AP Photo/Ted S. Warren
Not exactly flying high.
HARSH LANDING

Boeing is in a transitional phase, but investors didn’t cut it any slack today

By Melvin Backman

Investors weren’t very keen on Boeing’s latest quarter. Even though it beat profit expectations and hit its revenue targets, they still sent the stock down 7.8% today (Jan. 27) and erased $6.8 billion from its market value.

What’s the big fuss? It comes down to about 20 planes, or the difference between the number of planes Boeing delivered last year (762) and the number it expects to deliver this year (742)—chiefly because the company is phasing out its older planes. CFO Greg Smith had this to say about the shift’s impact on deliveries:

This reflects the decrease in 747 deliveries, driven by the market and resulting production rate decision we talked about earlier. It also reflects the 737 transition to the MAX that we continue to build test airplanes and produce units for 2017 delivery upon certification. And we also see lower 767 deliveries as we ramp up on the tanker program, again in preparation for 2017 certification and delivery.

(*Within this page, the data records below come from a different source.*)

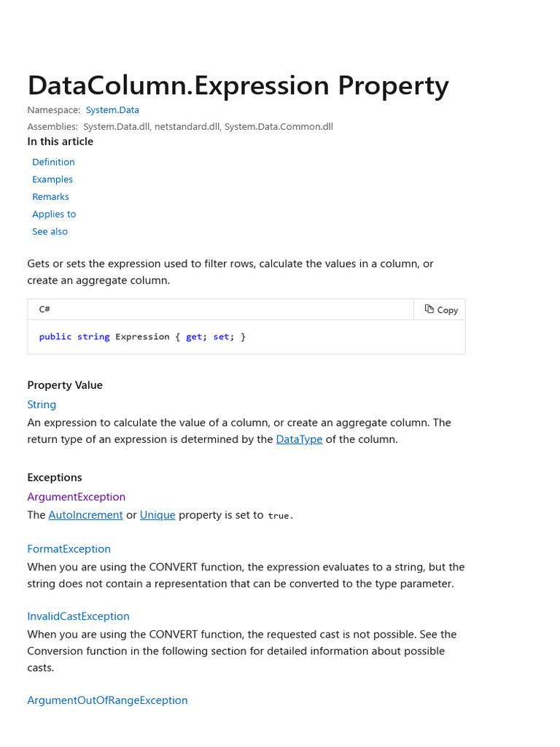The image size is (560, 747).
Task: Open the FormatException link
Action: [x=69, y=549]
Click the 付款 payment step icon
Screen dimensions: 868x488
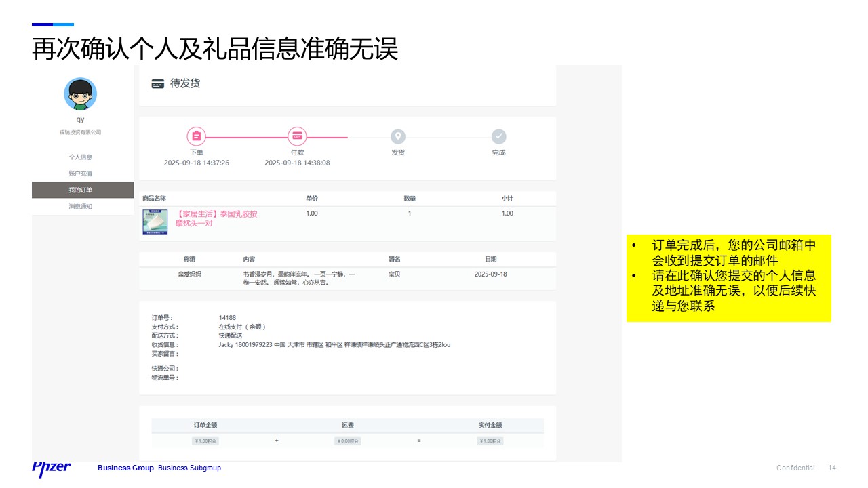[x=298, y=136]
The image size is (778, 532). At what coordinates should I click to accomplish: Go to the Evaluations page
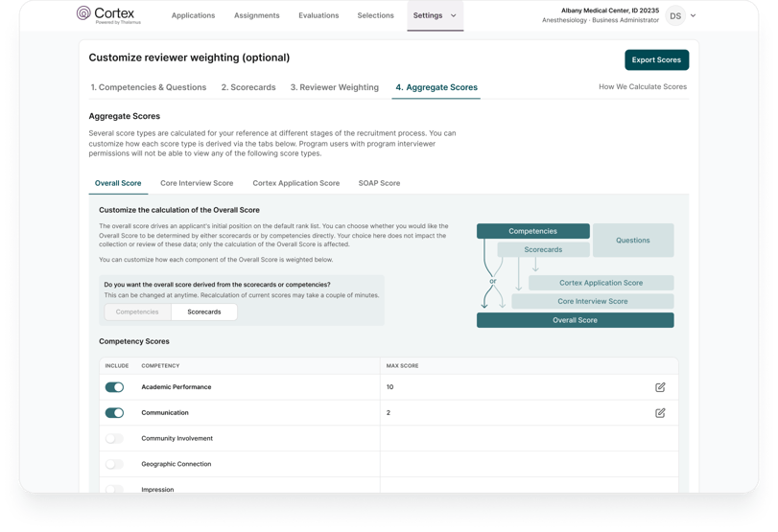[318, 15]
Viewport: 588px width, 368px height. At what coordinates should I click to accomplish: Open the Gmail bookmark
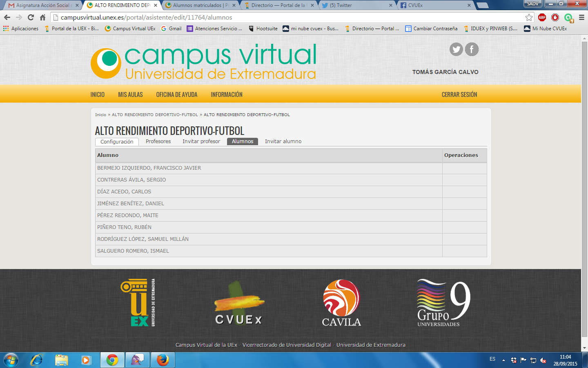coord(171,29)
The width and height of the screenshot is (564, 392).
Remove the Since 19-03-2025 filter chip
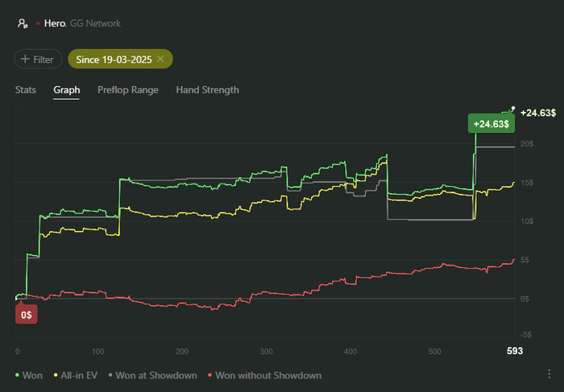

The company’s earnings weren’t all that bad, and it expects big growth in areas like China, where it said airline travel was growing at 15% annually, or more than twice the rate of the country’s GDP growth.

But stock prices are often about expectations, and investors hate when you dash theirs. So while this year’s expected revenue haul is still a hefty $90 billion, that’s a slowdown from 2015’s record $96 billion. And that just won’t do.